(SHORT EXERCISE) List every line in the items below that contains the word "Edit", copying each line in full.

(SUPPLIED RECORDS)
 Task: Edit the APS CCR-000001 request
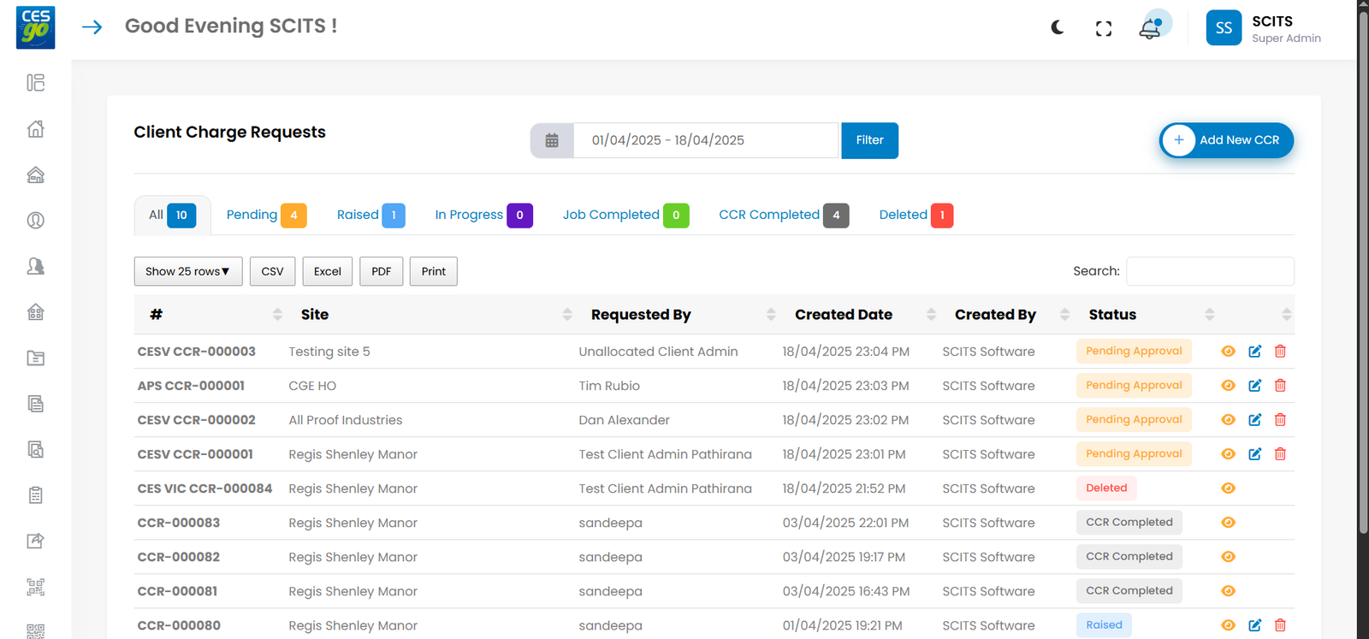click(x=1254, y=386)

...

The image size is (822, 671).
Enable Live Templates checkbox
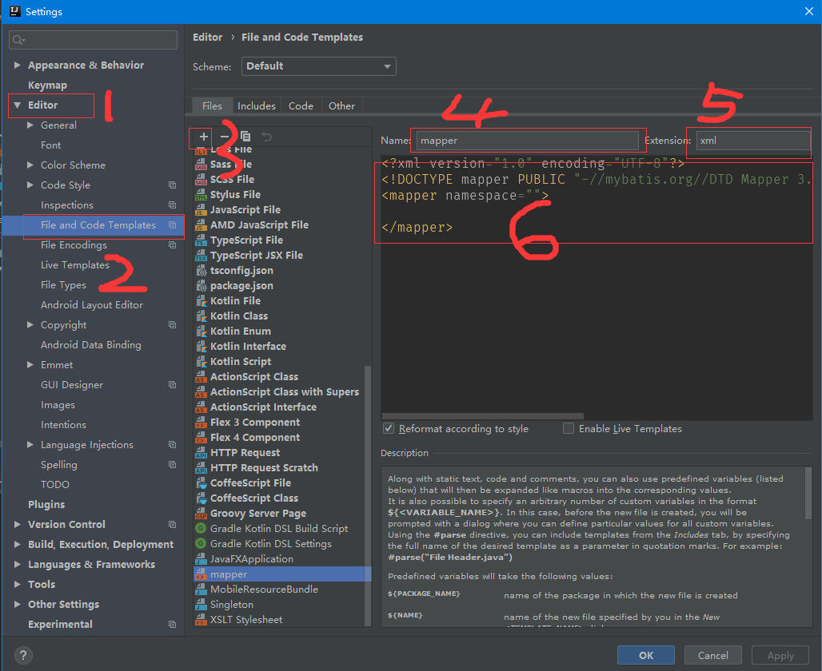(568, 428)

(WRITTEN SOLUTION)
 Task: Edit the APS CCR-000001 request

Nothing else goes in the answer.